I’m going to take the plunge and join the level of financial transparency that other personal finance blogs are willing to reveal. If Flexo at ConsumerismCommentary.com and Nev at NevBlog.com bare it all (and have for quite some time) – I think I can do it too. I’ll detail, to the cent, my spending this month along with my budgetary targets. I’ll also reveal a little bit about my liquid and retirement assets and what I’m doing with them so that you all can comment and critique my decisions.
For those of you who know me in real life, I would truly appreciate discretion regarding my finances – but please feel free to talk to me about it (just not with others). Thanks!
Monthly Spending Review:
I worked within the bounds of my budget once again, mostly because I was cognizant of my spending because of an impending first time home purchase, and was able to save quite a bit towards the down payment destined to make me very poor, very soon. The only category that missed budget limits was Other and that was because on a routine dental checkup and cleaning (free in my dental plan) the dentist discovered a cavity in my bottom right molar. My dental plan as a $50 deductible which contributed to the bulk of the Other spending.
You may be wondering how I under spend Recreation so well… that’s because I didn’t take any trips or go out much this month, again because of the impending home purchase.
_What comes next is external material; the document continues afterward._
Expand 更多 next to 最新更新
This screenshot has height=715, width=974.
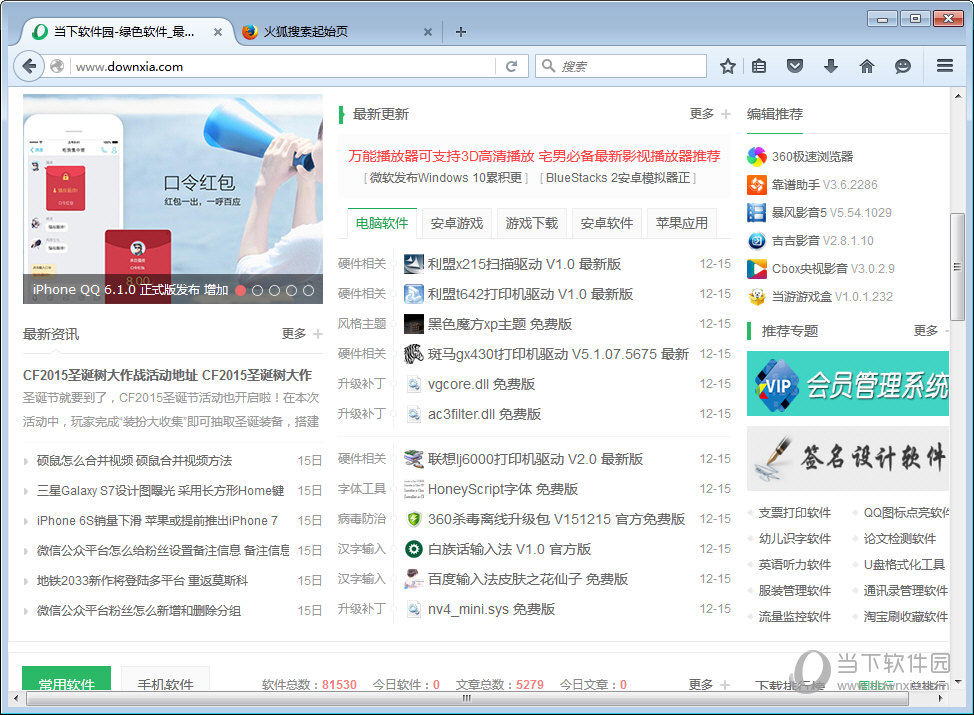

But I scored a great deal on a seven day cruise in mid-October earlier this year, which will end up costing around $1,500 for me and my girlfriend to see Bermuda. I’ve prepaid $500 and the remaining $1000 will hit me in July.
Assets and Liabilities:
Liquid Assets: $20,553.70 (+$1,519 / +7.98%, versus historic +9%)
Retirement Assets: $43,667.33 ( -$344.64 / -0.78%)
2003 Toyota Celica: $15,610 (KBB Private Party value)
Student Loans: $24,491.11
Revolving Credit Card Debt: $0.00
Right now all my liquid assets are in savings or checking accounts (only $300 in checking, the remainder socked away in savings) because I’ll need pseudo-instant access to it whenever a contract is accepted. A very high percentage of it sits in the 3.0% Emigrant Direct account (about $14k).
As for my 401k’s allocation, it’s almost all in stocks but split about 50-50 domestic and international. As it turns out, only my small cap domestic fund and equity index funds (equity is the one that most closely matches the S&P 500) have been the ones hurting – the international portfolios merely are treading water. It’s not time to panic, at my age I believe small cap and equity index funds are the way to go, plus there are only three funds with YTD in the black (Stable Value, U.S. Fixed Income, and my company fund). As you can tell by their names, they’re very boring. Also, if I contribute anything to my company stock fund – it can’t be reallocated.
I totally forgot to add in my student loans and my credit card debt (I payoff all credit cards within the grace period), but thanks to a blog reader’s reminder (Thanks!) I’ve updated this to include those values. I need to look into consolidating (into itself?) the Stafford before a possible rate hike.